The complainant (a Brussels-based NGO) was of the opinion that the Commission failed to deal properly with the matter and turned to the Ombudsman, who opened an inquiry. In the complainant's view, the former Commissioner's intended occupation in the re-insurance business was incompatible with the Treaty because, when still in office, she had been active in the area of renewable energy, which was of direct interest to her intended employer. The Commission, however, stressed that matters relating to renewable energy were not at the core of her activities or responsibilities.
On the basis of his inquiries, which included two inspections of the Commission's file, the Ombudsman concluded that the fact that the former Commissioner may have expressed political support for renewable energies, in general, or for the Mediterranean Solar Plan, in particular, was not sufficient to establish a conflict of interest, given that the former is a legitimate goal and the latter is a project supported by the EU. Therefore, no maladministration was found as regards the substantive aspects of the case.
As regards procedural aspects, the Ombudsman concluded that the Commission had respected the procedure it had established for such cases, by asking its Ad Hoc Ethical Committee to look at the matter before deciding on it. It was true that it did not appear that the issue of renewable energy had been examined in great depth at the time. However, the Committee had asked for and obtained certain clarifications on this issue. Moreover, the Commission had reconsidered the matter after concerns had been voiced, inter alia, by the complainant.
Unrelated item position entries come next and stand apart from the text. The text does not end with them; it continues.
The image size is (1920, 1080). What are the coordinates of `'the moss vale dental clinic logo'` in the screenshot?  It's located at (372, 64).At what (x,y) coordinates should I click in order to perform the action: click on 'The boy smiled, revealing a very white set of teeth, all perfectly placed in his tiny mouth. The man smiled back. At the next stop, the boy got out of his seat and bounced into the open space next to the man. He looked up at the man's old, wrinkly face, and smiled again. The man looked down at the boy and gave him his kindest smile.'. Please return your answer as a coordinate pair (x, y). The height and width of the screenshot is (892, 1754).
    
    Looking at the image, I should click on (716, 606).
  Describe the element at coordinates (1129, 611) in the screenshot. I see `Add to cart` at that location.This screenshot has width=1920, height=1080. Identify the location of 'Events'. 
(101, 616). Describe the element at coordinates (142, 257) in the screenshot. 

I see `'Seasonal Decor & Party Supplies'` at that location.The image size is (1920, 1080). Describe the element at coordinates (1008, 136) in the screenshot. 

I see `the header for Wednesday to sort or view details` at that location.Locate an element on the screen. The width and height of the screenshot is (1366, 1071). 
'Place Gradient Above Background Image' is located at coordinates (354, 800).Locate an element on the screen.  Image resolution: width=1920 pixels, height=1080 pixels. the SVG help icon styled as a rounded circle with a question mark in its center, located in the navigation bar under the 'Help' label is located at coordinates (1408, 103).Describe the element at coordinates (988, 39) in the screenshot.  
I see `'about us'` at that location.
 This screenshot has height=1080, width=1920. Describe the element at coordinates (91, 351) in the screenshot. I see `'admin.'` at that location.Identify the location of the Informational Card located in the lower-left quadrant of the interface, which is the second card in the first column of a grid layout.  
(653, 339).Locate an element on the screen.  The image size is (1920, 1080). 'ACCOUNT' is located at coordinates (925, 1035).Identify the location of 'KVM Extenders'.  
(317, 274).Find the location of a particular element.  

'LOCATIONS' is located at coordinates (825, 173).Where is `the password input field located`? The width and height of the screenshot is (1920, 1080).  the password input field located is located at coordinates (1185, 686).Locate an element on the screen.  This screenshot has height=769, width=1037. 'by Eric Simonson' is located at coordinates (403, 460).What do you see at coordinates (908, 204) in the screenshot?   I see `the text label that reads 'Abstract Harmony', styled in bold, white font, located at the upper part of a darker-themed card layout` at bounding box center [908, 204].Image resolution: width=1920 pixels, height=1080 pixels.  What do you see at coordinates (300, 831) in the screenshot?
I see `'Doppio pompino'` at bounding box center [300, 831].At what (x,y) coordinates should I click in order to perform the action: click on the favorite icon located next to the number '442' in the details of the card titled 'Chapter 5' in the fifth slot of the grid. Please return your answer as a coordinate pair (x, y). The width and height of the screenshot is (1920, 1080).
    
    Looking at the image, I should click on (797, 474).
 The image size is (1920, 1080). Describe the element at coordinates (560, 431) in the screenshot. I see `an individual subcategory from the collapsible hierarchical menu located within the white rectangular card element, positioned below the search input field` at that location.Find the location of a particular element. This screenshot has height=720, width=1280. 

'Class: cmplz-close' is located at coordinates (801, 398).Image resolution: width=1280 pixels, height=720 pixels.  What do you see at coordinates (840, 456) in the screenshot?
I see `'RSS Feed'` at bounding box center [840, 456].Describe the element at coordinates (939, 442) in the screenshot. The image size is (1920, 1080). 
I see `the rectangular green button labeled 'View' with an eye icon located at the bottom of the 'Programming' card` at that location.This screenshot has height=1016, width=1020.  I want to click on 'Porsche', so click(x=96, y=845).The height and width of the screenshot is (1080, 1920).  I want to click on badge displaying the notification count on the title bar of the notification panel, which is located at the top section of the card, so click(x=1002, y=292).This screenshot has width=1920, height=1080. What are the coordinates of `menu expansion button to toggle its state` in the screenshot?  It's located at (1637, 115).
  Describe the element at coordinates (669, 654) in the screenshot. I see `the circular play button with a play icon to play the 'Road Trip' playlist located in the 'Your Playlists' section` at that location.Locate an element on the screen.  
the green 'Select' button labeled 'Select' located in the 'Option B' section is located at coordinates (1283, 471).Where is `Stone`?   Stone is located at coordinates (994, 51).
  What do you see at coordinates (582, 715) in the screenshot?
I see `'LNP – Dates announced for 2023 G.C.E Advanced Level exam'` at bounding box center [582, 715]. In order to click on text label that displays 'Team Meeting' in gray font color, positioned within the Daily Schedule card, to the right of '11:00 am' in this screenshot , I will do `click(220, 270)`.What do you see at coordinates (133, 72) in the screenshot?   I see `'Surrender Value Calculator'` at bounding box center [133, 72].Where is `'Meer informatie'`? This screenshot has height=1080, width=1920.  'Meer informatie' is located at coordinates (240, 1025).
Therefore, the Ombudsman concluded that there were no grounds for further inquiries into the procedural aspects of the allegation and the complainant's claim that the Commission should carry out a reassessment with the assistance of a group of international experts. However, he made a further remark in connection with the procedural aspects of the allegation.
As regards the claim that the Commission should strengthen its rules on conflict of interest and explicitly ban lobbying activities by former Commissioners, the Ombudsman noted that the Commission had in the meantime amended and strengthened the relevant rules and introduced a ban on lobbying.